So ladies and gentlemen, meet badimjan sirdagh, garlicky eggplant with tomatoes. It comes from the southwest of Azerbaijan, and is especially popular in the region of Lenkeran, where in fact, it is believed to have originated. You only need 3 ingredients to make the dish—eggplant, tomatoes, and garlic. A tad bit o water to help seal the flavors together in one pot and voila! It is good beyond words. Eggplant lovers will rejoice while eggplant haters will rejoice, too.

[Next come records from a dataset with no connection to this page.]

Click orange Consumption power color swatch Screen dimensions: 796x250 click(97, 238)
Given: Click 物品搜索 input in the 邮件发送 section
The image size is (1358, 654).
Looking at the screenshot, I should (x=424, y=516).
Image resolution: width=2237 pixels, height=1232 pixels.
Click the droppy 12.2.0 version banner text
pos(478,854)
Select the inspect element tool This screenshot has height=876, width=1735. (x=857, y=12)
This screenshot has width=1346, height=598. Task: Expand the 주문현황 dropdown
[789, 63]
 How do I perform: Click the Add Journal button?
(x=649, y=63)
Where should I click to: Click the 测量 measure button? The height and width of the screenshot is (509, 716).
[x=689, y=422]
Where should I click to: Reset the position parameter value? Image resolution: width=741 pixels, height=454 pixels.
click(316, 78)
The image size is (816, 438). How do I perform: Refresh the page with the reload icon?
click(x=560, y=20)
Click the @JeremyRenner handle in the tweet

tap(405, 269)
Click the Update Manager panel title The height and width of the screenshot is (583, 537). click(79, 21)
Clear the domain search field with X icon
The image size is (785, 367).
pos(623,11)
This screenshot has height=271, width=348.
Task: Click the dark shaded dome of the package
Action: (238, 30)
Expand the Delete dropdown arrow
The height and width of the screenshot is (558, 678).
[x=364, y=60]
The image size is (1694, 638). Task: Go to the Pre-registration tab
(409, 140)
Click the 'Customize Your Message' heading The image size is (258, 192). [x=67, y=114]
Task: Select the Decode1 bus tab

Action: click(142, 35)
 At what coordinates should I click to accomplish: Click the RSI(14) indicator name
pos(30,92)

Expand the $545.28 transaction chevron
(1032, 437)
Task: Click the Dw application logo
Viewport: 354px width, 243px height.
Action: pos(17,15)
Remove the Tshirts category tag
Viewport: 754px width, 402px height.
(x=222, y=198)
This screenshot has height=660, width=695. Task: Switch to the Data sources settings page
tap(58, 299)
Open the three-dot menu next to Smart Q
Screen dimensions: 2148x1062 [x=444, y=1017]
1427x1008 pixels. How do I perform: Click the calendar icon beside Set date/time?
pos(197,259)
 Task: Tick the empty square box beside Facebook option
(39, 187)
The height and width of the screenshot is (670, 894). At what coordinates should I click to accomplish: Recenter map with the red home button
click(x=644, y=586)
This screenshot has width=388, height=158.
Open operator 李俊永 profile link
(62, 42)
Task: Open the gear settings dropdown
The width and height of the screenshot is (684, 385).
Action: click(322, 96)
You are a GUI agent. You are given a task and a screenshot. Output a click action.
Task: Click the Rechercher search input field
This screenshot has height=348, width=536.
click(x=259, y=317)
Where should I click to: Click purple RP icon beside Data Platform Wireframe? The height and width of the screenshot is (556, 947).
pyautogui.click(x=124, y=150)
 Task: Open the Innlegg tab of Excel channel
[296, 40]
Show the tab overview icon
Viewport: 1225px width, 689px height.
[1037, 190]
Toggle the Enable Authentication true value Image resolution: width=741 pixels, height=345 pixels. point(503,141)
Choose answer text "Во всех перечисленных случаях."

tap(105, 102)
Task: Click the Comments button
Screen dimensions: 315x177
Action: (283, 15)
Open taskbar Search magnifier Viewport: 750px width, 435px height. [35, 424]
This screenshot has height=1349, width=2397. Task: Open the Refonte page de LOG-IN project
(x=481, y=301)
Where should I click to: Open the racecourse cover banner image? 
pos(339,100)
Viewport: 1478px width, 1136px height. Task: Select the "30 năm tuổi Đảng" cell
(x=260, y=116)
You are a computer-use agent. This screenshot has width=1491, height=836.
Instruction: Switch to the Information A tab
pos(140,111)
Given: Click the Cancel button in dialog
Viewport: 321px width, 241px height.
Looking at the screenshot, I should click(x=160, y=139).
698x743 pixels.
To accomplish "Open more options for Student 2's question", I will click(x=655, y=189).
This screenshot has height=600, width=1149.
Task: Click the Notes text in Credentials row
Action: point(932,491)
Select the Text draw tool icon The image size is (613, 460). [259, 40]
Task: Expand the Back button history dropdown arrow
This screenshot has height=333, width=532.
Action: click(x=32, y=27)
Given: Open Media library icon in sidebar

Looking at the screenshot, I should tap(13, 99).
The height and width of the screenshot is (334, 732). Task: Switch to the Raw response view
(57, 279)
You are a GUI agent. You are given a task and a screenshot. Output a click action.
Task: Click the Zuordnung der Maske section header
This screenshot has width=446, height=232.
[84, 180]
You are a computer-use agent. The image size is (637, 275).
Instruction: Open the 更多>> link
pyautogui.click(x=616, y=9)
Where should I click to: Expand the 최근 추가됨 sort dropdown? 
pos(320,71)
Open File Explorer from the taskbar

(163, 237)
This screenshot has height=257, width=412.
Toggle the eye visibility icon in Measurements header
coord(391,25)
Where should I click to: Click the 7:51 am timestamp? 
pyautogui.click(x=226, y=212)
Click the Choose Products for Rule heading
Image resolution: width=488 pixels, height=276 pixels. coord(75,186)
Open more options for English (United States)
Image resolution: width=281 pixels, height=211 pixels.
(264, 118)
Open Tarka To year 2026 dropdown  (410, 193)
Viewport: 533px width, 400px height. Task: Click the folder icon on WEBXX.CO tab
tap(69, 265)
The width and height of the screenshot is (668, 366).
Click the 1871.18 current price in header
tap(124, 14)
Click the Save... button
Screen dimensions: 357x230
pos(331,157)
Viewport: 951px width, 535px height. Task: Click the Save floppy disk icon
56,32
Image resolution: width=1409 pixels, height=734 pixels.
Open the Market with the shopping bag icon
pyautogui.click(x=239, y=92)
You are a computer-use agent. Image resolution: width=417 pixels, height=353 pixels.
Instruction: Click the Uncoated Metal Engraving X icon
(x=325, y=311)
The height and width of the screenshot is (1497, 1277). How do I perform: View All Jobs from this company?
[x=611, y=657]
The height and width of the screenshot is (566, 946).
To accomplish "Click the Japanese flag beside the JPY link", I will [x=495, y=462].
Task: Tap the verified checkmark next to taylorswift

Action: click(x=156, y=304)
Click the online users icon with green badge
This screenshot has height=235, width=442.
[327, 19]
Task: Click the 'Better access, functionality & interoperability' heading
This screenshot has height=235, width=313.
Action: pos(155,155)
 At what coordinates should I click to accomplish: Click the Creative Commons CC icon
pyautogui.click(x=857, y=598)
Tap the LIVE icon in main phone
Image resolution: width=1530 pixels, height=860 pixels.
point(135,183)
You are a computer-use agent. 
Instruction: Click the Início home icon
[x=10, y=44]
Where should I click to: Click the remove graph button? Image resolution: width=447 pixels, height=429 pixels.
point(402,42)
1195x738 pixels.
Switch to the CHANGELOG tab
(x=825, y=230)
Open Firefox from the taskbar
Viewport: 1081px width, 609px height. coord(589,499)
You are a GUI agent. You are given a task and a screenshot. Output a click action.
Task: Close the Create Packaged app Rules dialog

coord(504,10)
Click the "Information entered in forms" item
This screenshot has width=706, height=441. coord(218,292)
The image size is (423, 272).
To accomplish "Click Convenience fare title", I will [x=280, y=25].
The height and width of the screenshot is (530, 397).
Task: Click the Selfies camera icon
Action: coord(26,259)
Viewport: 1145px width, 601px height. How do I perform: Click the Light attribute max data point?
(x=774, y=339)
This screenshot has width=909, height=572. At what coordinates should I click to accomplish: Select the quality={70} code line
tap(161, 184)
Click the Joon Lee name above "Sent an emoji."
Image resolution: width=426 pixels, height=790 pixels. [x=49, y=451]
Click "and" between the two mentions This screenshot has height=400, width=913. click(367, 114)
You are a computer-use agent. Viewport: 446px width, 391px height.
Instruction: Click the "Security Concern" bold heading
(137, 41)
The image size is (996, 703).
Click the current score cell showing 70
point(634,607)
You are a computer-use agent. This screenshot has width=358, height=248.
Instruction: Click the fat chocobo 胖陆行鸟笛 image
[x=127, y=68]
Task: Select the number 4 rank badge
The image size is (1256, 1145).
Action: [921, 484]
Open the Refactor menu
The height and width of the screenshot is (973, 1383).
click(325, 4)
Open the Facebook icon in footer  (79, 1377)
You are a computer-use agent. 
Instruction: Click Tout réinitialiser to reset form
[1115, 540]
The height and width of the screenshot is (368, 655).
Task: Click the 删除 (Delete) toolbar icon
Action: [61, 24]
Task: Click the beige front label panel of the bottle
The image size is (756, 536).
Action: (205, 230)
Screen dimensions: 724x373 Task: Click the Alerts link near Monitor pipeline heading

I received this recipe from my lovely friend, a generous soul, Sevda Ismail.
Note that there is also a sirdagh dish made with fish but it is a different story fit for a separate post.
Garlicky Eggplant with Tomatoes (Badimjan Sirdaghi)
8-9 medium dark-skinned eggplants, such as Japanese (about 2 ½ pounds / 1 kg 200 g)
½ cup olive oil or more as needed, for frying
5 medium ripe but firm tomatoes, cut into thick circles
4 cloves garlic, finely chopped
1/3 cup water
Ground black pepper
First, prepare the eggplant. Using a sharp knife it lengthwise into slices, about 1/4-inch (6-mm) thick. Extract the bitterness from the eggplant using either of the methods below:
Method 1: Put a colander in the sink. Arrange the eggplant slices in the colander; sprinkle generously (about 2 tablespoons) with salt. Place a weight, such a plate with jars on top or a heavy lid, on top, to apply pressure. Leave for 20 minutes, to allow the bitter dark juices to drain. Rinse and thoroughly pat dry with paper towels.
Method 2: Place the eggplant slices in a bowl filled with cold water and sprinkle with salt on top (about 2 tablespoons). Place a weight, such a plate or lid, on top and leave for 20 minutes. Rinse and thoroughly pat dry with paper towels.
In a medium frying pan (11-12 inch / 28-30 cm), heat the oil over medium heat until it is sizzling hot (eggplant will absorb all of the oil if it is not hot enough). Fry the eggplant slices on both sides until golden brown, 3 to 5 minutes per side. Add more oil if necessary, heating it before adding a new batch of eggplant. Remove the slices from the pan and drain on paper towels.
If there is still some oil left in the frying pan, arrange the tomato slices in it, and cook about half a minute on each side (if the pan has dark bits from the eggplant, wipe with paper towels, add some oil and heat before cooking the tomatoes). Remove from the heat and place on a separate plate.
Wipe off the pan and arrange the eggplants in three to four layers on the bottom. Place a layer of tomatoes on top. Sprinkle with garlic. Season with salt and pepper to taste. Pour in the water, cover the pan, and simmer over medium-low heat, without stirring, for 15 minutes. Serve immediately with bread on the side.